Plugin Architecture Vision

Info: Partially Superseded

Parts of this RFD have been superseded by RFD #4, which provides a more detailed description of the design of the plugin system and the API between Hipcheck and plugins.

Currently, all analyses and data sources in Hipcheck are part of Hipcheck itself, built into the hc binary. This places some constraints on the evolution and growth of Hipcheck's capabilities, including:

Upstreaming: Outside contributors who want to add capabilities to Hipcheck have to either make upstream contributions to the project or maintain a fork which includes their changes and must remain synced with upstream.
Intellectual Property Constraint: Data sources and analyses built into Hipcheck must be open source, because Hipcheck itself is open source.
Language Choice: Data sources and analyses must be written in Rust, because Hipcheck is written in Rust.
Coordination Cost: Improvements to data sources and analyses must be coordinated with the Hipcheck project, incurring coordination cost and raising the barrier to contribution.

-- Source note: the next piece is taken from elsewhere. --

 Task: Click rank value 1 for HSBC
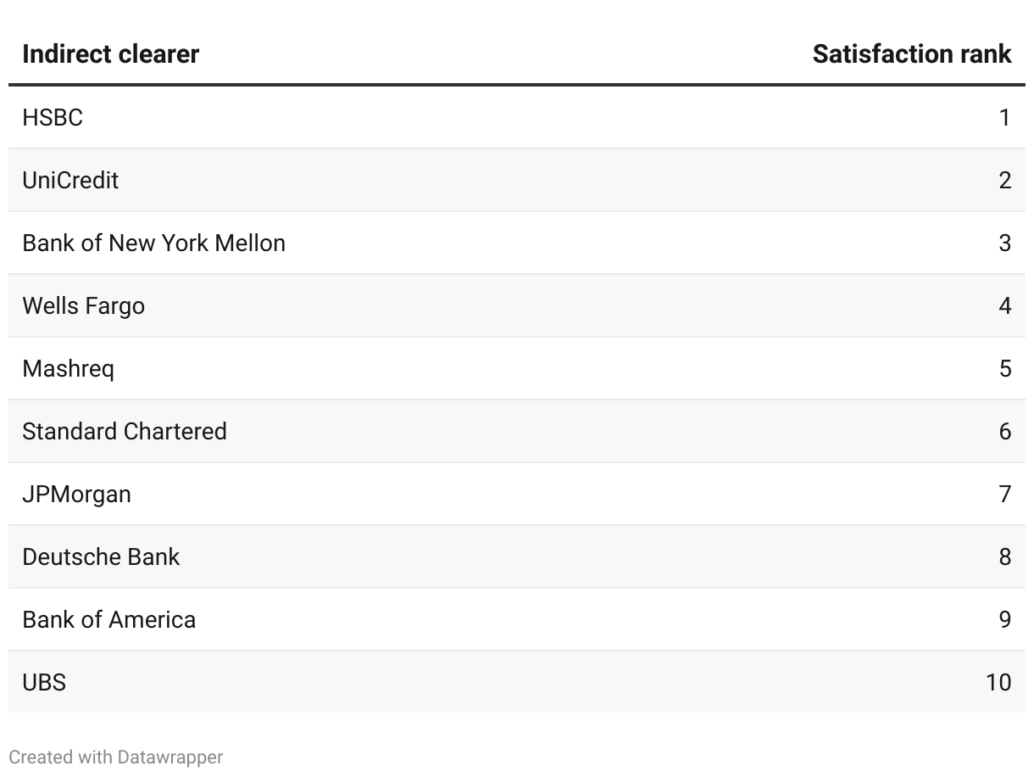point(1004,117)
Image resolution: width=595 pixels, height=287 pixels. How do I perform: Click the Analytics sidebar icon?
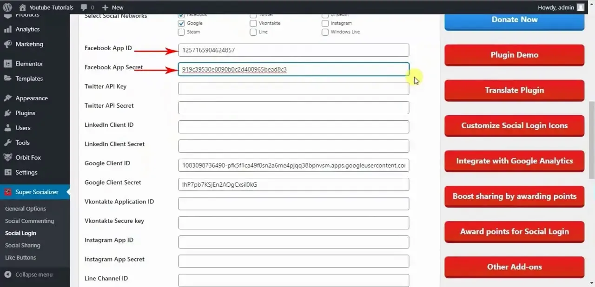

To address these issues, we'd like to expose a plugin mechanism for Hipcheck, so third-parties can add new data sources and new analyses without needing to contribute them to Hipcheck directly. These plugins can be licensed separately and even remain closed source, they ought to be able to be written in languages besides Rust, and for coordination the only requirement will be that they comply with the API defined for plugins to interoperate with Hipcheck.

Plugin Contents

The key file for any Hipcheck plugin will be a manifest, which specifies the information necessary for Hipcheck to load and run the plugin. This manifest ought to include the following information:

Publisher: a string identifying the individual or organization that created the plugin.
Namespace: a string identifying a namespace owned by the publisher, so publishers can organize their plugins as they see fit.
Name: a string specifying the name of the plugin.
Version: a string containing a Semantic Versioning version number.
Dependent Plugins: The plugins whose data this plugin relies on.
- Publisher
- Namespace
- Name
- Version
Kind: "analysis" or "data"
Interface: a string indicating what kind of interface ought to be used to interact with this plugin (see the "Interface" section below).
Plugin Interface Version: a string indicating the version of the Hipcheck plugin interface this plugin is compatible with.
Schema Files: a map between strings identifying plugin function calls and JSON schema files specifying the schemas of the data returned by those calls.
Entrypoint: a string with the file path of the file to run to execute the plugin.
Entrypoint Hashes: a map of hash types to hashes which can be used to validate that the entrypoint file has not been modified from its original source during download.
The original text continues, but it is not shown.